By Kevin Boon


REAL Sustainability joined this Just Stop Oil webinar on climate reality on 13 March 2022 with two key speakers:

Dr Charles Fletcher – Chairperson of the Honolulu Climate Change Commission

Professor Sir David King – formerly Foreign and Commonwealth Office’s Special Representative for Climate Change and now member of Climate Crisis Advisory Group.


Charles started by talking about the pivotal decade in the climate crisis and the parallel and overlapping crises of biodiversity loss, disease and human equality. Data from the last 6 years suggests we are seeing an acceleration in temperature rise. There is also an acceleration in the rate of CO2 concentration in the atmosphere. More than half of anthropogenic CO2 emissions have occurred since 1988. Despite CO2 emissions falling 5.4% associated with COVID pandemic, levels have since increased back to the record-setting levels of 2019. The actual policies of nations (as opposed to pledges) mean we are on a pathway to 3-3.5oC compared to the Paris Agreement target of 1.5oC. However, studies show that emissions are under-reported by about 23% and methane emissions from the energy sector are 70% higher than official figures. Over the last decade around 86% of emissions are derived from the result of burning fossil fuels and about 14% a result of land use practices. Of the total emissions around 46% go into the atmosphere, about 31% is absorbed by photosynthesis and 23% dissolved in the oceans producing acidification. Unfortunately we’re seeing the degradation of the terrestrial biome. As temperatures increase plant respiration, which emits CO2 increases and we are approaching this tipping point. This is also not accounted for in national policies. It is now likely that the Amaxon is a net source of CO2.

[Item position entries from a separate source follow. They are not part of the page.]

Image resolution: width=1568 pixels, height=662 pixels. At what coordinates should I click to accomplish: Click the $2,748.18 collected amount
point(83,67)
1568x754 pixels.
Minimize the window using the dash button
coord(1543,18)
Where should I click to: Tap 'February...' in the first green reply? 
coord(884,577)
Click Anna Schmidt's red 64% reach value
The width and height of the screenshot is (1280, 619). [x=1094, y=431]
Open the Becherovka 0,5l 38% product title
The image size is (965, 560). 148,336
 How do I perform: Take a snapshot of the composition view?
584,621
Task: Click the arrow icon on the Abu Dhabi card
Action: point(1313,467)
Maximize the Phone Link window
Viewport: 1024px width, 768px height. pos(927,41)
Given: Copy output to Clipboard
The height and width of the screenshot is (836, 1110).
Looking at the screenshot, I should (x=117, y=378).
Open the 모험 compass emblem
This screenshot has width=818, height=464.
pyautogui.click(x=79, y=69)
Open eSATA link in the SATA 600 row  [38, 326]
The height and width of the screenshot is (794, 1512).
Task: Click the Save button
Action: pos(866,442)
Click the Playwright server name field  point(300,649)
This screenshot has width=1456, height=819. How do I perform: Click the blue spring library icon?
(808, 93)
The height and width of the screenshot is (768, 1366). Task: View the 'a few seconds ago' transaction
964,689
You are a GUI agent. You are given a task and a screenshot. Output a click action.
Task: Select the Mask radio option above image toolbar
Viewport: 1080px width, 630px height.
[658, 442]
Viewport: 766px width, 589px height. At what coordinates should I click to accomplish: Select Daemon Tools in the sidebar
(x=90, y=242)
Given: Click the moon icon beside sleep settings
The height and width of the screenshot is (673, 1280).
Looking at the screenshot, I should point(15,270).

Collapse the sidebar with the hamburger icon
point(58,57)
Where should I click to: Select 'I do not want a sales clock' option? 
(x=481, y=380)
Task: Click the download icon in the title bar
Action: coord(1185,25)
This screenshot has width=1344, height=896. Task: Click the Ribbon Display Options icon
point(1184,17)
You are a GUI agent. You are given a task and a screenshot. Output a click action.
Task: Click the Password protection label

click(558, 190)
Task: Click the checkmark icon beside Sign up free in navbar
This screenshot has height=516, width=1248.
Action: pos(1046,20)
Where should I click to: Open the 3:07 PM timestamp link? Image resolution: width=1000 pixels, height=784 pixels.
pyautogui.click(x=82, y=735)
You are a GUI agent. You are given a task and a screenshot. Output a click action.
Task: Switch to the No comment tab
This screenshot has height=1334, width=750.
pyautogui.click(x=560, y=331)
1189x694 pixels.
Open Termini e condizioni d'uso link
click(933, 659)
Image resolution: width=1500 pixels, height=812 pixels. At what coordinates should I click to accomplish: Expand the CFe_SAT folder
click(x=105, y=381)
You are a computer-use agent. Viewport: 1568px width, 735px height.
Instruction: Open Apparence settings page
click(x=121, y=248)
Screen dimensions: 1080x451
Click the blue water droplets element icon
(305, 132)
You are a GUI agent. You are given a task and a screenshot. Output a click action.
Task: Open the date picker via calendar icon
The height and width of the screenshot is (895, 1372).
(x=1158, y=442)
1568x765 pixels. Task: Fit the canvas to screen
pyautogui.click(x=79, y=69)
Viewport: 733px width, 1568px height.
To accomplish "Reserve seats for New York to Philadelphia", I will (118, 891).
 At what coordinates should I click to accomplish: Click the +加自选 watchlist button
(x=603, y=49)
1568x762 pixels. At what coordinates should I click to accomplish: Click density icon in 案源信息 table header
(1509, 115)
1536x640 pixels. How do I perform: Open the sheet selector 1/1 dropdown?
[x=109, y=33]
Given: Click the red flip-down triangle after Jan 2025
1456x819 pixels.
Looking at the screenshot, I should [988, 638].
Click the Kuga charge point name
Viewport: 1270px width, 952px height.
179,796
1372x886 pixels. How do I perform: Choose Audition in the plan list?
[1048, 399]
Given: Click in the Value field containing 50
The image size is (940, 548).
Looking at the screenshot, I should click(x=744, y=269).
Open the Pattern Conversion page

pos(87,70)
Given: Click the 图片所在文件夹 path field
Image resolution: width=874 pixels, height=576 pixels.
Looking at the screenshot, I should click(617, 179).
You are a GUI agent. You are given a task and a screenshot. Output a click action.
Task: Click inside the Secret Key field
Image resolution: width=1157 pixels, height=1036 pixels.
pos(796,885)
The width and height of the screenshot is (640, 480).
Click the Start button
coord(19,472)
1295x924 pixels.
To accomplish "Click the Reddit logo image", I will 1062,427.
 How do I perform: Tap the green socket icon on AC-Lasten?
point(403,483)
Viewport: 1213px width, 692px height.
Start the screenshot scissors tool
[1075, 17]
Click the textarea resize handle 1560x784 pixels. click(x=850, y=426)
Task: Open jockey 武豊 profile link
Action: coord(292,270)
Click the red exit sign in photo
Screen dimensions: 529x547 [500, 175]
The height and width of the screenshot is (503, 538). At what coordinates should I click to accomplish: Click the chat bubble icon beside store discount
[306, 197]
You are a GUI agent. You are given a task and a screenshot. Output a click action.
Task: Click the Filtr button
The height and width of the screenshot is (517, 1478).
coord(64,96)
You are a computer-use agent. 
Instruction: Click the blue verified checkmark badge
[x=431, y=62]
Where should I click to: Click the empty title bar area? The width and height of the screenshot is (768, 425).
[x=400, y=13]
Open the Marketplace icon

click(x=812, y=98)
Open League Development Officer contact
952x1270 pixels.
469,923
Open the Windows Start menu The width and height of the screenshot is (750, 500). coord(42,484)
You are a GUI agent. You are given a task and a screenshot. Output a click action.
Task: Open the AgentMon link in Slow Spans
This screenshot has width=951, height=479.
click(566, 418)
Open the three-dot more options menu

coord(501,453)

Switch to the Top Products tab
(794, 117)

Climate change and expanding human needs are leading to water and food security impacts. One quarter of humanity faces a water crisis every year. By 2050 wheat demand is projected to increase by 60% whereas the yield is expected to decrease by 15%. According to the World Bank, climate change could displace 206 million people by 2050. Since 1970 per capita consumption has increased by 59% much of which has come at the expense of the natural world. Charles talked about the changes occurring that are resulting in increased risk of pandemics. Disease, environmental damage, climate change and human inequality form an amplifying feedback where disadvantaged groups suffer disproportionately.

GHG emissions


David talked about the rise of the middle class globally and the associated increase in meat consumption and therefore methane production (from livestock). If we look at CO2 equivalent (including methane and other GHGs), we are already at over 500 ppm. There has been an amplification of temperature change in the arctic reaching an average of 3oC compared to about 1.3 oC globally. This is causing accelerated ice melt, increase methane release from permafrost and changes to the jet stream (which pushes cold air towards Europe and draws hot, equatorial air north causing heatwaves where they would not normally be expected).

Loss of the ice from Greenland will increase sea level by about 6.5 m with devastating impacts to coastal cities. Methane is about 120-130 times more powerful as a greenhouse gas than CO2. If there are significant amounts of methane emitted we could see temperature increases of 5 or 10oC which is catastrophic. David proposed four key actions for repairing the climate:

  •  Deep and rapid reduction in emissions in a manner that is equitable to all of humanity.
  • Removal of excess GHG from the atmosphere with a goal of achieving less than 350 ppm CO2 equivalent by 2100.
  • Repair the north pole region (for example by maintaining ice by mimicking nature using white cloud cover).
  • Promote agile political responses beyond the COP process and investment responses.